Step 4: Create the above two examples and specify the format argument explicitly.
x_date <- as.Date(x, format = "%d/%m/%Y")
x_date %>% str()
## Date[1:3], format: "2018-03-08" "2016-03-23" "2018-01-30"
Similarly, for y (with an example of including as part of a pipe):
y_date <- y %>%
as.Date(format = "%d.%m.%Y") # Note that it can recognise the full stop
str(y_date)
## Date[1:3], format: "2018-03-08" "2016-03-23" "2018-01-30"
It's possible to change the date formatting for outputs, however this will revert them back to character strings, now using the format() function:
candy %<>%
mutate(dmy_date = format(observation_date, "%d-%m-%Y"))
str(candy$dmy_date)
## chr [1:548] "01-01-1972" "01-02-1972" "01-03-1972" "01-04-1972" ...
When might something like this be useful? Sometimes outputs for management or clients might require dates in a different format. You can also use inline code in R Markdown to include dates in other formats in your reports:
# Note, the data relates to monthly production and the observation_date relates to
# the month, not to a specific day. Accordingly, we're dropping the day here.
reference_values <- candy %>%
summarise(first_date = min(observation_date) %>% format("%B %Y"),
last_date = max(observation_date) %>% format("%B %Y"),
min_prod = min(IPG3113N) %>% round(digits = 1),
max_prod = max(IPG3113N) %>% round(digits = 1))

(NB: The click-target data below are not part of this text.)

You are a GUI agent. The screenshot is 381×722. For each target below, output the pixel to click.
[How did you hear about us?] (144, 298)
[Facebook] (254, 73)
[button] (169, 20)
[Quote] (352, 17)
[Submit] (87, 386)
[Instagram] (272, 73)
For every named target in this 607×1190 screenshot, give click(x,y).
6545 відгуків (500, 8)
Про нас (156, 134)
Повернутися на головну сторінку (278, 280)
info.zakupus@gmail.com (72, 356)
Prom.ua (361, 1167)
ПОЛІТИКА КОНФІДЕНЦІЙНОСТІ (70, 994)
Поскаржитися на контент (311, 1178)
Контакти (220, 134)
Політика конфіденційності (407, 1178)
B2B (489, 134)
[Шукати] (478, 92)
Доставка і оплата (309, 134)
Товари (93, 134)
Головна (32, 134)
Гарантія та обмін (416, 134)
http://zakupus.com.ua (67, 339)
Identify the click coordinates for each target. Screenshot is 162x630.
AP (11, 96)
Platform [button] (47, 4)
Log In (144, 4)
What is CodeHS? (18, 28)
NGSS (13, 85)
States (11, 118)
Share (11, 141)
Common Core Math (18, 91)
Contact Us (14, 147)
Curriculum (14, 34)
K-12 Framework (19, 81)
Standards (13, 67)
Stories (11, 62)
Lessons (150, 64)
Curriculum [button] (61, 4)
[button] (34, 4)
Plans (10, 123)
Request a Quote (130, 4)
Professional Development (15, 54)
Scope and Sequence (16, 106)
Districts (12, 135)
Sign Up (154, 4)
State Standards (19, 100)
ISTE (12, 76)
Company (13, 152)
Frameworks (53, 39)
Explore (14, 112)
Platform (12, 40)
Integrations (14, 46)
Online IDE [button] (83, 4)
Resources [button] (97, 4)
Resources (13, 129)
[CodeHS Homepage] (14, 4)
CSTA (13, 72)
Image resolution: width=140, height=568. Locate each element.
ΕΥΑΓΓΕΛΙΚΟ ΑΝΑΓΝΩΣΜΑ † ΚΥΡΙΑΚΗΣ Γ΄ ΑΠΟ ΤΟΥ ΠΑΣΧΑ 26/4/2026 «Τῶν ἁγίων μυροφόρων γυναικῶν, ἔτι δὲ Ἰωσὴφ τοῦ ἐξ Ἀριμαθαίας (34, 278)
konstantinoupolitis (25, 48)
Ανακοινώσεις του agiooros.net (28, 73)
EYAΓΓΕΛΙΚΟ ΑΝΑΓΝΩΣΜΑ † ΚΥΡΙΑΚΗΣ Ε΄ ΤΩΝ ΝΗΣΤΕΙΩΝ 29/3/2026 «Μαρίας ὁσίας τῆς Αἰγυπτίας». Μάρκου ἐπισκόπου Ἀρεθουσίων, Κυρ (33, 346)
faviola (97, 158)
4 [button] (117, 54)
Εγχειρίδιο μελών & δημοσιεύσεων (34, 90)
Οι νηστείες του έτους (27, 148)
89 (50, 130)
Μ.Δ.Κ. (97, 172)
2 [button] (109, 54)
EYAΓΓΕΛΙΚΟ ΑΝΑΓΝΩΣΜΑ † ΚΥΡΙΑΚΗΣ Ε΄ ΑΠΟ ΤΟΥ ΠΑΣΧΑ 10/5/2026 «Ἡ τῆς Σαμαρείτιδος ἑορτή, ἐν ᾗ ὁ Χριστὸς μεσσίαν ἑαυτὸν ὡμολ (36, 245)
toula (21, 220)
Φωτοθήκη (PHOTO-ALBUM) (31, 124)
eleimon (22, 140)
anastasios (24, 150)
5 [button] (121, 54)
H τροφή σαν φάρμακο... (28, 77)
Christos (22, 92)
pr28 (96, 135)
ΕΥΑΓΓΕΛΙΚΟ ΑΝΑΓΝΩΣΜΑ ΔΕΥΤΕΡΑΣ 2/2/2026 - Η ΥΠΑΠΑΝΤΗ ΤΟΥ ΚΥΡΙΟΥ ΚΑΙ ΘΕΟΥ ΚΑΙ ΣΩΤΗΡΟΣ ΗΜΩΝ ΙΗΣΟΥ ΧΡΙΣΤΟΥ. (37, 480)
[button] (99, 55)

max_production_date <- candy %>%
filter(IPG3113N == max(IPG3113N)) %>% # locating when production was at its maximum
pull(observation_date) %>% # extracting the associated date
format("%B %Y")
If we were writing a report to the candy manufacturer, we could include something along the lines of:
"The data provided covered the monthly candy production in the United States, ranging from January 1972 until August 2017. Production values are expressed as a percentage of 2012 production and ranged from 50.7% to 139.9%. The maximum production occurred in December 2005."
Note, you'll need to Knit the Markdown document for the values of the inline code to be visible.